A fine-needle aspirate-based vulnerability assay identifies polo-like kinase 1 as a mediator of gemcitabine resistance in pancreatic cancer
Cell Cycle Proteins
Drug Resistance, Neoplasm
This work aimed to discover targets for combination treatment with gemcitabine in pancreatic cancer. We selected 11 tumors from our live collection of freshly generated pancreatic cancer xenografts with known degrees of varying gemcitabine sensitivity. We briefly (6 h) exposed fine-needle aspiration material to control vehicle or gemcitabine (1 mumol/L) and compared the gene expression of the treated and untreated samples using a reverse transcription-PCR-based, customized low-density array with 45 target genes of therapeutic interest.
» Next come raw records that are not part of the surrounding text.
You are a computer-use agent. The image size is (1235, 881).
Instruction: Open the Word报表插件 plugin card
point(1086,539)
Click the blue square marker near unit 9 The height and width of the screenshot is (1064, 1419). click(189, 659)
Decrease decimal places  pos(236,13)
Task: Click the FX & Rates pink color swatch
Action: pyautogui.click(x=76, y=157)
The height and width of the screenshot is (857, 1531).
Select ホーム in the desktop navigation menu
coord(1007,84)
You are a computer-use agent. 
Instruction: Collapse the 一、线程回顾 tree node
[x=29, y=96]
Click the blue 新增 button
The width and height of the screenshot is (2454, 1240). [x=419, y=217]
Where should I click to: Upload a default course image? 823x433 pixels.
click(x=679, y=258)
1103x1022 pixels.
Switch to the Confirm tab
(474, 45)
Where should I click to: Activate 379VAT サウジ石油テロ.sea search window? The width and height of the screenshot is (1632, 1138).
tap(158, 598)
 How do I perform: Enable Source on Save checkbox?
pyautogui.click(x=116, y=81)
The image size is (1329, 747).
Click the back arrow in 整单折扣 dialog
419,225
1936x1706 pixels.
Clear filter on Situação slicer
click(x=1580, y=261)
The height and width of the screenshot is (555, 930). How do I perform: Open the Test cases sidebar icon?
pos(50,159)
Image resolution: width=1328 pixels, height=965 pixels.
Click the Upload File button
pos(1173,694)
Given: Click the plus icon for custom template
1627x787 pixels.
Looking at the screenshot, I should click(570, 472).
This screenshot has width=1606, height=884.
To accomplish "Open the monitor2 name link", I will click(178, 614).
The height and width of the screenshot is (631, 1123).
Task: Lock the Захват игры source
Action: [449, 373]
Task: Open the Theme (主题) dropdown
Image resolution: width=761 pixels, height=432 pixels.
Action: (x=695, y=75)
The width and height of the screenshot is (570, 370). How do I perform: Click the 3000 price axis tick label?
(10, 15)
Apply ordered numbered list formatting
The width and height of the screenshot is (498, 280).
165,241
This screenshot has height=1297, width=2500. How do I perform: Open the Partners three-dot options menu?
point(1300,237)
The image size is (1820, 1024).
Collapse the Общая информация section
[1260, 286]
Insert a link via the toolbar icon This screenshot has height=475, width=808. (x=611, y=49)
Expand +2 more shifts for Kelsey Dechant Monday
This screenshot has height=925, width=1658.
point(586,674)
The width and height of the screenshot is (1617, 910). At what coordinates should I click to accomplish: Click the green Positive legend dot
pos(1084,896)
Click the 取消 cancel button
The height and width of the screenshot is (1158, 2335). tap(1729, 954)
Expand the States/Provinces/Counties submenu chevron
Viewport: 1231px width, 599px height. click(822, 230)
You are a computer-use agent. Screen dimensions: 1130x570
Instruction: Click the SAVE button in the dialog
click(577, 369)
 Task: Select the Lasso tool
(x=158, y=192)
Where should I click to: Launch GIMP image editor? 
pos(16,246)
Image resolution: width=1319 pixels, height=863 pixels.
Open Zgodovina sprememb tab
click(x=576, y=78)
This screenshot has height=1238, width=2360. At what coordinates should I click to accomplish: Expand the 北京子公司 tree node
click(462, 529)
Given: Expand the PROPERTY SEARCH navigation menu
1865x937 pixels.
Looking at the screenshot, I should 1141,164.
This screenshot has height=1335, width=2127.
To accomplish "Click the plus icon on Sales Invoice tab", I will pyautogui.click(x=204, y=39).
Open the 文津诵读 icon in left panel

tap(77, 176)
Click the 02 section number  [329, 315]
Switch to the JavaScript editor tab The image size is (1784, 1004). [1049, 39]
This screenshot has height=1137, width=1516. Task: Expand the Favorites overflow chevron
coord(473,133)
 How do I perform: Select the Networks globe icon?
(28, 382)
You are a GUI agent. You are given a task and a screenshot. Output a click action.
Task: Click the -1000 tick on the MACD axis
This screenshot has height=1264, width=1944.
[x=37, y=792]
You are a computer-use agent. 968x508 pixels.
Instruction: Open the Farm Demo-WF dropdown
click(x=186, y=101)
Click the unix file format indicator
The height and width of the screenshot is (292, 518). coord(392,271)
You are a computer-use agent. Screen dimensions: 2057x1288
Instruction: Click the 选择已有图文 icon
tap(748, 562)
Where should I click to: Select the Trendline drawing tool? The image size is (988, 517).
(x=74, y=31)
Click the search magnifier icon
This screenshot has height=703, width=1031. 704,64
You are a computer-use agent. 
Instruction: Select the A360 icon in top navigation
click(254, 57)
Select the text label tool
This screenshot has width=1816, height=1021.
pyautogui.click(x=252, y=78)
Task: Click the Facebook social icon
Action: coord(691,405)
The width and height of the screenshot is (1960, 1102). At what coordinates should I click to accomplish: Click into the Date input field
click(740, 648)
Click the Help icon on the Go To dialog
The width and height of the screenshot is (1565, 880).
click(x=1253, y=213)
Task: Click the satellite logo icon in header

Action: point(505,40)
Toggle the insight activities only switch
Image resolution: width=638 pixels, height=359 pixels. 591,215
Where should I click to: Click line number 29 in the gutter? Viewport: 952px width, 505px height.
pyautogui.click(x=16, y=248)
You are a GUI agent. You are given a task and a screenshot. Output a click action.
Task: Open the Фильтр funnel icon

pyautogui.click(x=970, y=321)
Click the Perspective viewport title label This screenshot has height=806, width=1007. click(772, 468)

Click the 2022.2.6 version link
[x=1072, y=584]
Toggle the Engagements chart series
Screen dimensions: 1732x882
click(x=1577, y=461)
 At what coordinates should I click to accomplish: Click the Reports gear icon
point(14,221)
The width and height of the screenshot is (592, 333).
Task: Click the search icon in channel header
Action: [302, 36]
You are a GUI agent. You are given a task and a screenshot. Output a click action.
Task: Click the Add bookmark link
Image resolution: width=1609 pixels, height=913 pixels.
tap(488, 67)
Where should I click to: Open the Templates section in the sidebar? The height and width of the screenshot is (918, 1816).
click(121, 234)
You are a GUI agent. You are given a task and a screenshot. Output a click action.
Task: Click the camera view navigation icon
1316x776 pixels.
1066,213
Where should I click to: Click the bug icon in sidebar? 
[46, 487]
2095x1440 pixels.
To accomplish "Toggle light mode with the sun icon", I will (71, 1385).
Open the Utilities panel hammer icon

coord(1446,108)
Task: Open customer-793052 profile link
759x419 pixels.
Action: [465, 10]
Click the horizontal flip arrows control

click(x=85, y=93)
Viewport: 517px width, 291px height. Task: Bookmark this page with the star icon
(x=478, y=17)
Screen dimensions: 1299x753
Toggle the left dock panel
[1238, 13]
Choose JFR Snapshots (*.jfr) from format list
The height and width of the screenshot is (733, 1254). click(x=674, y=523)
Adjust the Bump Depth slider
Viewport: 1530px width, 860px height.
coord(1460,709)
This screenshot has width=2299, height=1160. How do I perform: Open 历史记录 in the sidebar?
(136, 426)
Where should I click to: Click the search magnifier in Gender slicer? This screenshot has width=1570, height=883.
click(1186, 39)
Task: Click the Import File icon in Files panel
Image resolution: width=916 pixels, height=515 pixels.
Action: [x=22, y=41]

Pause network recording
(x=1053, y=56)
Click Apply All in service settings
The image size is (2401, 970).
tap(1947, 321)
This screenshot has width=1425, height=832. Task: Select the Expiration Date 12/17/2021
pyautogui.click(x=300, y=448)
The gene expression of the untreated sample (which can be considered a baseline/static readout) was not predictive of gemcitabine efficacy in these tumors. Altogether, the only gene that differentiated sensitive versus resistant cases was polo-like kinase 1 (Plk1), showing >50% downregulation in sensitive cases and no change in the resistant cases. Inhibition of Plk1 by either small interfering RNA gene knockdown or with the Plk1 pathway modulator (ON 01910.Na) synergized with gemcitabine in gemcitabine-refractory in vitro models providing mechanistic proof of concept. In vivo experiments in gemcitabine-resistant xenografts showed synergistic activity decreasing cell proliferation and tumor regressions. A quantitative gene expression-based vulnerability assay identified Plk1 as a relevant target dictating the susceptibility of pancreatic cancer to gemcitabine. Dynamic interrogation of cancer has the potential to provide key information about mechanisms of resistance and to enhance individualization of treatment.